A former tour guide there, Elena Gromely, wrote for Vice about how some operations packaged these histories to give tourists a fun night out—ultimately turning the atrocities of the Trans Atlantic Slave Trade, gender violence, and the removal of indigenous Americans into more palatable tales. In reality, these omit the most brutal parts of history and paint the legends as personal matters rather than ones driven by systemic issues. So when ghost tour guides are able to honor a city’s history in a more informed, honest, and dynamic way—instead of regurgitating an “official” history—they are at their finest.
The oral tradition of ghost stories allows for flexibility—it’s harder to control what is said verbally than what is published in a textbook—proving to be a resilient cultural tool that represents the perspective of the people who otherwise might not have such a platform in textbooks and other mainstream sources.
As Professor Thompson explains, the best ghost tour guide “tell the unofficial histories” and they keep the tradition of professional storytelling as entertainment alive, all for the average small fee of about $20 to $40 per person. Considering there’s no up-front real estate investment and only a tour guide to hire, profits can be significant. Most cities host at least one reputable ghost tour company, from New Orleans to San Francisco, New York City, and beyond.
SILVER SCREAMS
Part of the allure of these attractions is that their backstories are straight-up entertaining. We’re been gathering around campfires to tell ghostly tales for centuries. And sometimes they’re purely fictional… Picture the classic haunted Victorian house on a hillside: There’s a reason it’s a cliché. “These were intended to be the grand mansions for the aristocracy, and then the aristocracy crumbled,” explains Professor Thompson. “You still see this in Europe: a grand old family manor that the family really can’t afford to keep in good shape.” Some of the best (and most profitable) ghost stories take place in houses just like these.

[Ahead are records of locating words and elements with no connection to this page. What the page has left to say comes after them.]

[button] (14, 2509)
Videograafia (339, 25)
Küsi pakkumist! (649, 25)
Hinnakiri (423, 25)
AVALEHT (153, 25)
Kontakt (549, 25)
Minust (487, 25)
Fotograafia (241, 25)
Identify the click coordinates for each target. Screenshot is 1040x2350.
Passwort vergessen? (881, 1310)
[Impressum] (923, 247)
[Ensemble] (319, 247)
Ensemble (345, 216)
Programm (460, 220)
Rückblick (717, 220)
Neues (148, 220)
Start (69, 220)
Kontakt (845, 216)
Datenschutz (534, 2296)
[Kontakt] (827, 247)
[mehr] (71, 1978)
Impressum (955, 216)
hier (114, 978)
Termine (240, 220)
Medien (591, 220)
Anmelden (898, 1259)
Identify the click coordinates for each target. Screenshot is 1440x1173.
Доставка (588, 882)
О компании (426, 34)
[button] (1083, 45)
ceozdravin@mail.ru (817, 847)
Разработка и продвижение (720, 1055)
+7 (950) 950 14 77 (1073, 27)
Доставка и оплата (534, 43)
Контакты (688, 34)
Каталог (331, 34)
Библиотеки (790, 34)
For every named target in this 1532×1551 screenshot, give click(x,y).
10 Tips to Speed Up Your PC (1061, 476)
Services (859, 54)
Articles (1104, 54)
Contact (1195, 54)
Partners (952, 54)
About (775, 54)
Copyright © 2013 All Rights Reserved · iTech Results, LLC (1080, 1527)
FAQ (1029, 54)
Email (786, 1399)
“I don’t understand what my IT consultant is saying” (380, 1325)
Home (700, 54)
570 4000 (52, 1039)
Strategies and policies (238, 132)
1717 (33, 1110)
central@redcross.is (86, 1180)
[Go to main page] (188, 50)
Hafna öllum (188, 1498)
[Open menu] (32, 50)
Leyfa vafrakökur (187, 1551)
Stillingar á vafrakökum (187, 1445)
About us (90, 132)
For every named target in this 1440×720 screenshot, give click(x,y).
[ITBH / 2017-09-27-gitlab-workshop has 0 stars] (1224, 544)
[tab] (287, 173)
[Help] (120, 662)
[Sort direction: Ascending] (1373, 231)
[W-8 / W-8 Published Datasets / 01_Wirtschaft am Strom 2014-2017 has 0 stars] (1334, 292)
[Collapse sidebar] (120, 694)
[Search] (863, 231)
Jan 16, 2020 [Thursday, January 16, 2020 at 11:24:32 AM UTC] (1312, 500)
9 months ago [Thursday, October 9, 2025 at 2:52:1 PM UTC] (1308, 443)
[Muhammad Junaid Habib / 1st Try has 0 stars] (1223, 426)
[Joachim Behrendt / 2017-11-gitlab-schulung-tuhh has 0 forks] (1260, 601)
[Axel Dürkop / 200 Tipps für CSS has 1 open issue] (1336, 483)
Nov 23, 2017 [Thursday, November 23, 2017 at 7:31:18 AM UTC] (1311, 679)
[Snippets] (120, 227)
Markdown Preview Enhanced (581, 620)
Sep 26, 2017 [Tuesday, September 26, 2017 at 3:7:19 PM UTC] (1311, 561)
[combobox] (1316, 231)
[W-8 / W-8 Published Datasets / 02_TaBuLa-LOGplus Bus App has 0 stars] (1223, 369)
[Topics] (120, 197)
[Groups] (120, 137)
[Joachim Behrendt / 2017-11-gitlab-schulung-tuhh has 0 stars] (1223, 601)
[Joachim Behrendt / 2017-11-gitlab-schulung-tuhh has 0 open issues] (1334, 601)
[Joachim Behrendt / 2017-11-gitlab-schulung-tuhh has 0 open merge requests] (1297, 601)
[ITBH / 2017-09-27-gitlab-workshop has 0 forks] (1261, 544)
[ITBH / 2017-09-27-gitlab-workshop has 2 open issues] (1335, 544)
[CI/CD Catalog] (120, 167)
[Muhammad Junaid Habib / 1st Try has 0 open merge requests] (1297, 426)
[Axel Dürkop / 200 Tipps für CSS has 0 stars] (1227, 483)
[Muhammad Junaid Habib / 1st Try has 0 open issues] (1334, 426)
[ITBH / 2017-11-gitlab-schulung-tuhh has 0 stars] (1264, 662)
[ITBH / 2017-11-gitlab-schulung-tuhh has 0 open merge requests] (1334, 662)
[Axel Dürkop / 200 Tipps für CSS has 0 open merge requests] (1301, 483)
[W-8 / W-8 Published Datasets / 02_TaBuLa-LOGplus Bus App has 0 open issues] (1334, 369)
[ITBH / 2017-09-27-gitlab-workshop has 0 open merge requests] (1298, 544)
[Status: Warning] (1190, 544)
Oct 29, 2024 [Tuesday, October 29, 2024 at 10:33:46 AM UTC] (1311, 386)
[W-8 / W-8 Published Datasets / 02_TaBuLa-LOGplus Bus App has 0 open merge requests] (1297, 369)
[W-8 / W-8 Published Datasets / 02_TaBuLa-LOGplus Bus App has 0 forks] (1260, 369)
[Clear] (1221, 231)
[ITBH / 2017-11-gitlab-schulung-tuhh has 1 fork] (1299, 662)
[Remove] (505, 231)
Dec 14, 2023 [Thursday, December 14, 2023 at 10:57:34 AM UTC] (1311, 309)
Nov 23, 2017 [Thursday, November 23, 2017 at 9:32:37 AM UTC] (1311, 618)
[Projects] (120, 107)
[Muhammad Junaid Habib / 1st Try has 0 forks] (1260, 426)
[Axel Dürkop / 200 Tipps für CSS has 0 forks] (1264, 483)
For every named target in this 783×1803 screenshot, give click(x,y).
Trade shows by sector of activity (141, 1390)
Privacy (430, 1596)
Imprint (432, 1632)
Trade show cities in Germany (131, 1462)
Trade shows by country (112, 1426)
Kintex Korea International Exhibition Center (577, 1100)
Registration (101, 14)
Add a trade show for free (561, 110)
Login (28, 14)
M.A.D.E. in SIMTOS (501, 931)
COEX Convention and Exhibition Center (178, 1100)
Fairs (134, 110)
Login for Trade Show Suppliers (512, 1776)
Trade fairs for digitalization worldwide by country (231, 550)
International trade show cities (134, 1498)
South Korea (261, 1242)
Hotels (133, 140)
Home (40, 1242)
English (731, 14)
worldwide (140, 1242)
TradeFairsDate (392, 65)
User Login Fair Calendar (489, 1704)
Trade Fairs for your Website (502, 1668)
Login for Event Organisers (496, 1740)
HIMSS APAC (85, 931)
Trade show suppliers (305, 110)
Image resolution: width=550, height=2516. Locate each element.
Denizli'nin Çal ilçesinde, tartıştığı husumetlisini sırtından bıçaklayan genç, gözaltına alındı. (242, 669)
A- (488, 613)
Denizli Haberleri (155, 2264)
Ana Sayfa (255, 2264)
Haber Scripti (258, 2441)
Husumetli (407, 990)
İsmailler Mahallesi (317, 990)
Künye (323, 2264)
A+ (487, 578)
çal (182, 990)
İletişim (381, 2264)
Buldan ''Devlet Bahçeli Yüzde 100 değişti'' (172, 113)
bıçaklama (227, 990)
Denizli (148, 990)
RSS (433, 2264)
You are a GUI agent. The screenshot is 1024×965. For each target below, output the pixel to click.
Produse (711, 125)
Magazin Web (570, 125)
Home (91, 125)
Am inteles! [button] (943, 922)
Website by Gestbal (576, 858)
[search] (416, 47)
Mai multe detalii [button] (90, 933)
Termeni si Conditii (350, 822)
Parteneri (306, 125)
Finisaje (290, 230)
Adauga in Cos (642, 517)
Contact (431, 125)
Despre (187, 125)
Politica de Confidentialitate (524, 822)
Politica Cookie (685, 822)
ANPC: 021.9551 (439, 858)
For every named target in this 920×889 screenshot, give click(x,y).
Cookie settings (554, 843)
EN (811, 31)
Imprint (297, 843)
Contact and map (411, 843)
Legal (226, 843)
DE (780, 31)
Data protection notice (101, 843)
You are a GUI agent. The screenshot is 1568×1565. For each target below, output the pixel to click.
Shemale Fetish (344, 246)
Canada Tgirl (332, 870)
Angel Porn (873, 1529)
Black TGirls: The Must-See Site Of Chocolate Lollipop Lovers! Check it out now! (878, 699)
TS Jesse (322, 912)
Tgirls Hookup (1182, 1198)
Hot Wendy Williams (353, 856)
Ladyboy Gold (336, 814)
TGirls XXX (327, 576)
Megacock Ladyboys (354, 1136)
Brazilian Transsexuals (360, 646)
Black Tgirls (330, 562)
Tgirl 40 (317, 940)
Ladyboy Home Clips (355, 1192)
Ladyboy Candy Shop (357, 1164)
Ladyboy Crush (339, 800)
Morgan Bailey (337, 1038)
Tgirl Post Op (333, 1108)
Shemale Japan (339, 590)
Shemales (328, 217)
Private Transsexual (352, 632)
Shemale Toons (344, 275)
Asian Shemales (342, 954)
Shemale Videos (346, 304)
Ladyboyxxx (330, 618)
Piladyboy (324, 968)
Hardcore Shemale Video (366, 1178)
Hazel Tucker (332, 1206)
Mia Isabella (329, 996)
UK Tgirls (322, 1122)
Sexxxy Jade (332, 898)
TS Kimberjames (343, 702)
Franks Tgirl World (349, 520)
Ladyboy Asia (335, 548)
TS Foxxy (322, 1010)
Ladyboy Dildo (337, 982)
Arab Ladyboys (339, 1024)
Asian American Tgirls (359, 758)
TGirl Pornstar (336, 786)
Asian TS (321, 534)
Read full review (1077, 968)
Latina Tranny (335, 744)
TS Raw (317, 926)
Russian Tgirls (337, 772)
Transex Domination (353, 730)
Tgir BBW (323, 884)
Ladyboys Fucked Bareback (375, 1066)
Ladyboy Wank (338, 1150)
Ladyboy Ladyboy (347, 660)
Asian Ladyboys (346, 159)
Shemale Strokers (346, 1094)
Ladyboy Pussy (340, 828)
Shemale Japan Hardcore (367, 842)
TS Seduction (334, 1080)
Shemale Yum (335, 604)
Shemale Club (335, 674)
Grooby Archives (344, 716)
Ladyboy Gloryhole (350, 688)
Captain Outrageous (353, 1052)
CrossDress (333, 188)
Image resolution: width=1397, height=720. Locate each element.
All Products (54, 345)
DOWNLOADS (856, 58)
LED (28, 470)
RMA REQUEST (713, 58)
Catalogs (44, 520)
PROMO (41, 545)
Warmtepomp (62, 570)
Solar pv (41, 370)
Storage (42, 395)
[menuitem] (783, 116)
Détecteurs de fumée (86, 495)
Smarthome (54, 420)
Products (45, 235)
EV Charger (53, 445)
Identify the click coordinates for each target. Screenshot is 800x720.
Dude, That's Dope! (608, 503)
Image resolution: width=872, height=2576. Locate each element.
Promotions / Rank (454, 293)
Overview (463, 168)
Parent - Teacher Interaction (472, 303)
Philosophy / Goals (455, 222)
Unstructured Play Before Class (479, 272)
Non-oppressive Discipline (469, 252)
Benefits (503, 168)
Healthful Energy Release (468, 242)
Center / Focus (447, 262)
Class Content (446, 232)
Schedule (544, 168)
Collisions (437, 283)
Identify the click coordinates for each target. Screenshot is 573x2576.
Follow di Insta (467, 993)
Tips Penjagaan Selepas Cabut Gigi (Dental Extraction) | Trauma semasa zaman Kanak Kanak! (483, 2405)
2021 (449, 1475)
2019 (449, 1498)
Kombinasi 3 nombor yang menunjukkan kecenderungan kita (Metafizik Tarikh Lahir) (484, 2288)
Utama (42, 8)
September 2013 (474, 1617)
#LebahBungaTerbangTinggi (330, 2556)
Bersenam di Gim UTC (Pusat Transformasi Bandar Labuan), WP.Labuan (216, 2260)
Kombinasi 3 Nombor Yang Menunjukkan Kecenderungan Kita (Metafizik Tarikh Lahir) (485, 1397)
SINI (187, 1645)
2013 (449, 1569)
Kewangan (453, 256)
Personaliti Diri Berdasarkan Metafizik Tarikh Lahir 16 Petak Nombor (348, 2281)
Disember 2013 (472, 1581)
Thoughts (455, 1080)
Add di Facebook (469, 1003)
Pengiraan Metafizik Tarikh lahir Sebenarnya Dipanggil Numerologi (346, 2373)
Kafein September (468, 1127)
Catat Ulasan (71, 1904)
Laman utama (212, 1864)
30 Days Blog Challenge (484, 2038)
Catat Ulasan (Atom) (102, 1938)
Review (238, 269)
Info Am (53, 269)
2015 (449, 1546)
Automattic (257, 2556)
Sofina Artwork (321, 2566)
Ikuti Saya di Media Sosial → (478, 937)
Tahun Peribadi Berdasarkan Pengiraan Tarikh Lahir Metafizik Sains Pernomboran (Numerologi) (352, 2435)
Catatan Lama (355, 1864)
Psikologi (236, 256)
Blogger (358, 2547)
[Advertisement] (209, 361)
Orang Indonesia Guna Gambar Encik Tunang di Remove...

The bible of them all is The Haunting of Hill House, Shirley Jackson’s 1959 gothic novel that follows a peculiar group of characters who convene at a haunted mansion to assist a parapsychologist investigating it. Besides earning Jackson a finalist nod for the National Book Award, the story has inspired countless film adaptations. The Haunting made more than $177 million at the box office in 1999, and was parodied in Scary Movie 2 in 2001, which earned $141.2 million. Jackson’s story also inspired provided source material for the first season of Netflix’s series of the same name, resulting in praise from Stephen King and Quentin Tarantino alike—and renewal for a second season.
In America, owning a house is a golden ticket to community, belonging, and power. The house that fails to protect its inhabitants inverts that American dream into a nightmare. Production companies know that certain viewers will forever have a morbid fascination with this narrative. So what, exactly, has us so hung up on haunted houses?
Ghost stories about homes get personal. They ask us to confront our deepest fears—about history, family issues, death, etc.—and start working through them. That’s why we keep streaming, keep booking rooms at spooky mansions, keep looking under the bed before we get in it. “What are we haunted by? We’re haunted by our moral lapses,” says Professor Thompson. “If we listen to ghost stories, we can be better informed about how to be better people.”